:: Aim ::
Extract every one of the records below and copy each line word for word, without changing anything.

[Item position entries]

______

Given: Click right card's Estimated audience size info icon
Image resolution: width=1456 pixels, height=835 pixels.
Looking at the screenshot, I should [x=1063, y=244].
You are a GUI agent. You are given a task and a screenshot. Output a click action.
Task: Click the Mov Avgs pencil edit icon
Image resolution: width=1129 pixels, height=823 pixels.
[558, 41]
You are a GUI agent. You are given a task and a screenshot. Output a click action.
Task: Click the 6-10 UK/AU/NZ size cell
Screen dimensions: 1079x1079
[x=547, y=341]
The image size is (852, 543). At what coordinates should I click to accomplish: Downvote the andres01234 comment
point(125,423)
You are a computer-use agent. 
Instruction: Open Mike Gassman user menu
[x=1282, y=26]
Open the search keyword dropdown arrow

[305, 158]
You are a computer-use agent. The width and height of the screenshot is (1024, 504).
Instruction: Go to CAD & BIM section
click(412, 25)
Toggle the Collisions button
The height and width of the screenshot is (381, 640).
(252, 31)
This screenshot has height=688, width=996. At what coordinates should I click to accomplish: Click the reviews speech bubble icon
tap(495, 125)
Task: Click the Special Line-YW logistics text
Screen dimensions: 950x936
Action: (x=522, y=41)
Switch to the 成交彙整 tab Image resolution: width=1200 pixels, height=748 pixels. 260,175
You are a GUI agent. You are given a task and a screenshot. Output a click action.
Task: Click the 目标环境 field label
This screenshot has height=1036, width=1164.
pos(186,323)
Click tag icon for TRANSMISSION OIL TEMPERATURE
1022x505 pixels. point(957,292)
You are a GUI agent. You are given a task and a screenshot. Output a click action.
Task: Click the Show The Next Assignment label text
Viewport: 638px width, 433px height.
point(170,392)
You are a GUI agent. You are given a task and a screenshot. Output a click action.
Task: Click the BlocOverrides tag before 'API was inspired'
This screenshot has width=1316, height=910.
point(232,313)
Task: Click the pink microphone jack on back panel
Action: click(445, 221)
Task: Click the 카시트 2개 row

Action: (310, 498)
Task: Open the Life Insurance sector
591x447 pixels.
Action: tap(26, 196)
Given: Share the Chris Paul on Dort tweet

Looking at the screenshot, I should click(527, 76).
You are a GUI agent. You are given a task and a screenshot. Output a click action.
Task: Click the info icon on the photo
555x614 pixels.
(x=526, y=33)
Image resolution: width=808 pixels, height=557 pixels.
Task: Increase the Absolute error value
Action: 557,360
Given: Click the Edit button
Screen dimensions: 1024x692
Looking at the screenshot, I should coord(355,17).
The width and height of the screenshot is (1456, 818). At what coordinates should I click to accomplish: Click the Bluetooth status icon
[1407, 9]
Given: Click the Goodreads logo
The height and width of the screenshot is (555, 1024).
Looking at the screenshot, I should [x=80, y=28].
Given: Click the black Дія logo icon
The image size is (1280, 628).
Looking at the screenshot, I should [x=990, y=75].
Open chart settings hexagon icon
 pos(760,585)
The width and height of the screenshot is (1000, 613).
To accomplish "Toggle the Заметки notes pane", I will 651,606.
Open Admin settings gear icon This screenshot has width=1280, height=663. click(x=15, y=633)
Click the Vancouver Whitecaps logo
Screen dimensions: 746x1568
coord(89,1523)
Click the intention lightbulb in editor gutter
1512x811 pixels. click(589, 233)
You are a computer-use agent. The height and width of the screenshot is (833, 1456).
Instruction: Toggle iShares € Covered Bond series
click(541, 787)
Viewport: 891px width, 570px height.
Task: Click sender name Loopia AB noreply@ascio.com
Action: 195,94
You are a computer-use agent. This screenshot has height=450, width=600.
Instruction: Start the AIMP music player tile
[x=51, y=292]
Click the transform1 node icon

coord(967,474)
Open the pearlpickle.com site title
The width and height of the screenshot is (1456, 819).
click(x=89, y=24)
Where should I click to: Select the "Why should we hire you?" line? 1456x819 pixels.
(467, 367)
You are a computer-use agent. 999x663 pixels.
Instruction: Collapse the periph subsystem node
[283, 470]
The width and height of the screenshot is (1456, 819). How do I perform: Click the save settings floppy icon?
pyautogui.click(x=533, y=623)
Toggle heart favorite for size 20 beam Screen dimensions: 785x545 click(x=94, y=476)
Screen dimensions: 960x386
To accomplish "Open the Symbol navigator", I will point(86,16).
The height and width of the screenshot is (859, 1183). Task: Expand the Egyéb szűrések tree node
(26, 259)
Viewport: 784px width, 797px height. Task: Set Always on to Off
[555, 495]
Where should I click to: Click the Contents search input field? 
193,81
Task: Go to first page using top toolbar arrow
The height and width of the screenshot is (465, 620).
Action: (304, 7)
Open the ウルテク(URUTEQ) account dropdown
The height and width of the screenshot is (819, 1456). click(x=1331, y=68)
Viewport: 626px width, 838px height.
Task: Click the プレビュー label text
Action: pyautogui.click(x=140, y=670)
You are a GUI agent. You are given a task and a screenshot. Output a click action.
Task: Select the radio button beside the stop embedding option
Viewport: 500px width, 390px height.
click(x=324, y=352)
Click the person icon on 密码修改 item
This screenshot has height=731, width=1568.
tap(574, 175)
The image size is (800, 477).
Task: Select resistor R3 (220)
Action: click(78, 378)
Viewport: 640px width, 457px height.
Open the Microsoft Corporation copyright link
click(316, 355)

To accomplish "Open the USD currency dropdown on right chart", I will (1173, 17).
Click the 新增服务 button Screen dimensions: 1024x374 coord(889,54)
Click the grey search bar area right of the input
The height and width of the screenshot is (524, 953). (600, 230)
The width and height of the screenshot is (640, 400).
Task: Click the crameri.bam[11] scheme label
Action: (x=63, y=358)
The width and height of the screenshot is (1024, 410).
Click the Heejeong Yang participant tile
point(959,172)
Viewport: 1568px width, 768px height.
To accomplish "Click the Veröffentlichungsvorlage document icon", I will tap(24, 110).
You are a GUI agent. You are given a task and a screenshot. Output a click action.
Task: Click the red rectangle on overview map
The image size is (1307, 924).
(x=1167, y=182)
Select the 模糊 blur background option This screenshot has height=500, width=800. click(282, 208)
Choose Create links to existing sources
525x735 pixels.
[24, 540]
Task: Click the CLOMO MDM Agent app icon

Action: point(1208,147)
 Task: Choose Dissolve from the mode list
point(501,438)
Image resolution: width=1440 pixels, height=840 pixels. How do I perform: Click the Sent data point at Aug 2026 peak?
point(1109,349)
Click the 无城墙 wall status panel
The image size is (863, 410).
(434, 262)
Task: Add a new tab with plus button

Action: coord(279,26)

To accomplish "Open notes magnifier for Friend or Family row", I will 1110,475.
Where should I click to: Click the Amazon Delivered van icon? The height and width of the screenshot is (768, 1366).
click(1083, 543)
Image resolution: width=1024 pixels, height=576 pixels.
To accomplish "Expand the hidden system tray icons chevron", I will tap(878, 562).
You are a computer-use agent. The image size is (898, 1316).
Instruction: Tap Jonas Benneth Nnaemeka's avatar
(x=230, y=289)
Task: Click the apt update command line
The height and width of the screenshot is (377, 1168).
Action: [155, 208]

______

:: Result ::
Given: Click right card's Estimated audience size info icon
Image resolution: width=1456 pixels, height=835 pixels.
Looking at the screenshot, I should [x=1063, y=244].
You are a GUI agent. You are given a task and a screenshot. Output a click action.
Task: Click the Mov Avgs pencil edit icon
Image resolution: width=1129 pixels, height=823 pixels.
[558, 41]
You are a GUI agent. You are given a task and a screenshot. Output a click action.
Task: Click the 6-10 UK/AU/NZ size cell
Screen dimensions: 1079x1079
[x=547, y=341]
The image size is (852, 543). At what coordinates should I click to accomplish: Downvote the andres01234 comment
point(125,423)
You are a computer-use agent. 
Instruction: Open Mike Gassman user menu
[x=1282, y=26]
Open the search keyword dropdown arrow

[305, 158]
You are a computer-use agent. The width and height of the screenshot is (1024, 504).
Instruction: Go to CAD & BIM section
click(412, 25)
Toggle the Collisions button
The height and width of the screenshot is (381, 640).
(252, 31)
This screenshot has height=688, width=996. At what coordinates should I click to accomplish: Click the reviews speech bubble icon
tap(495, 125)
Task: Click the Special Line-YW logistics text
Screen dimensions: 950x936
Action: (x=522, y=41)
Switch to the 成交彙整 tab Image resolution: width=1200 pixels, height=748 pixels. 260,175
You are a GUI agent. You are given a task and a screenshot. Output a click action.
Task: Click the 目标环境 field label
This screenshot has height=1036, width=1164.
pos(186,323)
Click tag icon for TRANSMISSION OIL TEMPERATURE
1022x505 pixels. point(957,292)
You are a GUI agent. You are given a task and a screenshot. Output a click action.
Task: Click the Show The Next Assignment label text
Viewport: 638px width, 433px height.
point(170,392)
You are a GUI agent. You are given a task and a screenshot. Output a click action.
Task: Click the BlocOverrides tag before 'API was inspired'
This screenshot has width=1316, height=910.
point(232,313)
Task: Click the pink microphone jack on back panel
Action: click(445, 221)
Task: Click the 카시트 2개 row

Action: (310, 498)
Task: Open the Life Insurance sector
591x447 pixels.
Action: tap(26, 196)
Given: Share the Chris Paul on Dort tweet

Looking at the screenshot, I should click(527, 76).
You are a GUI agent. You are given a task and a screenshot. Output a click action.
Task: Click the info icon on the photo
555x614 pixels.
(x=526, y=33)
Image resolution: width=808 pixels, height=557 pixels.
Task: Increase the Absolute error value
Action: 557,360
Given: Click the Edit button
Screen dimensions: 1024x692
Looking at the screenshot, I should coord(355,17).
The width and height of the screenshot is (1456, 818). At what coordinates should I click to accomplish: Click the Bluetooth status icon
[1407, 9]
Given: Click the Goodreads logo
The height and width of the screenshot is (555, 1024).
Looking at the screenshot, I should [x=80, y=28].
Given: Click the black Дія logo icon
The image size is (1280, 628).
Looking at the screenshot, I should [x=990, y=75].
Open chart settings hexagon icon
 pos(760,585)
The width and height of the screenshot is (1000, 613).
To accomplish "Toggle the Заметки notes pane", I will 651,606.
Open Admin settings gear icon This screenshot has width=1280, height=663. click(x=15, y=633)
Click the Vancouver Whitecaps logo
Screen dimensions: 746x1568
coord(89,1523)
Click the intention lightbulb in editor gutter
1512x811 pixels. click(589, 233)
You are a computer-use agent. The height and width of the screenshot is (833, 1456).
Instruction: Toggle iShares € Covered Bond series
click(541, 787)
Viewport: 891px width, 570px height.
Task: Click sender name Loopia AB noreply@ascio.com
Action: 195,94
You are a computer-use agent. This screenshot has height=450, width=600.
Instruction: Start the AIMP music player tile
[x=51, y=292]
Click the transform1 node icon

coord(967,474)
Open the pearlpickle.com site title
The width and height of the screenshot is (1456, 819).
click(x=89, y=24)
Where should I click to: Select the "Why should we hire you?" line? 1456x819 pixels.
(467, 367)
You are a computer-use agent. 999x663 pixels.
Instruction: Collapse the periph subsystem node
[283, 470]
The width and height of the screenshot is (1456, 819). How do I perform: Click the save settings floppy icon?
pyautogui.click(x=533, y=623)
Toggle heart favorite for size 20 beam Screen dimensions: 785x545 click(x=94, y=476)
Screen dimensions: 960x386
To accomplish "Open the Symbol navigator", I will point(86,16).
The height and width of the screenshot is (859, 1183). Task: Expand the Egyéb szűrések tree node
(26, 259)
Viewport: 784px width, 797px height. Task: Set Always on to Off
[555, 495]
Where should I click to: Click the Contents search input field? 
193,81
Task: Go to first page using top toolbar arrow
The height and width of the screenshot is (465, 620).
Action: (304, 7)
Open the ウルテク(URUTEQ) account dropdown
The height and width of the screenshot is (819, 1456). click(x=1331, y=68)
Viewport: 626px width, 838px height.
Task: Click the プレビュー label text
Action: pyautogui.click(x=140, y=670)
You are a GUI agent. You are given a task and a screenshot. Output a click action.
Task: Select the radio button beside the stop embedding option
Viewport: 500px width, 390px height.
click(x=324, y=352)
Click the person icon on 密码修改 item
This screenshot has height=731, width=1568.
tap(574, 175)
The image size is (800, 477).
Task: Select resistor R3 (220)
Action: click(78, 378)
Viewport: 640px width, 457px height.
Open the Microsoft Corporation copyright link
click(316, 355)

To accomplish "Open the USD currency dropdown on right chart", I will (1173, 17).
Click the 新增服务 button Screen dimensions: 1024x374 coord(889,54)
Click the grey search bar area right of the input
The height and width of the screenshot is (524, 953). (600, 230)
The width and height of the screenshot is (640, 400).
Task: Click the crameri.bam[11] scheme label
Action: (x=63, y=358)
The width and height of the screenshot is (1024, 410).
Click the Heejeong Yang participant tile
point(959,172)
Viewport: 1568px width, 768px height.
To accomplish "Click the Veröffentlichungsvorlage document icon", I will tap(24, 110).
You are a GUI agent. You are given a task and a screenshot. Output a click action.
Task: Click the red rectangle on overview map
The image size is (1307, 924).
(x=1167, y=182)
Select the 模糊 blur background option This screenshot has height=500, width=800. click(282, 208)
Choose Create links to existing sources
525x735 pixels.
[24, 540]
Task: Click the CLOMO MDM Agent app icon

Action: point(1208,147)
 Task: Choose Dissolve from the mode list
point(501,438)
Image resolution: width=1440 pixels, height=840 pixels. How do I perform: Click the Sent data point at Aug 2026 peak?
point(1109,349)
Click the 无城墙 wall status panel
The image size is (863, 410).
(434, 262)
Task: Add a new tab with plus button

Action: coord(279,26)

To accomplish "Open notes magnifier for Friend or Family row", I will 1110,475.
Where should I click to: Click the Amazon Delivered van icon? The height and width of the screenshot is (768, 1366).
click(1083, 543)
Image resolution: width=1024 pixels, height=576 pixels.
To accomplish "Expand the hidden system tray icons chevron", I will tap(878, 562).
You are a computer-use agent. The image size is (898, 1316).
Instruction: Tap Jonas Benneth Nnaemeka's avatar
(x=230, y=289)
Task: Click the apt update command line
The height and width of the screenshot is (377, 1168).
Action: [155, 208]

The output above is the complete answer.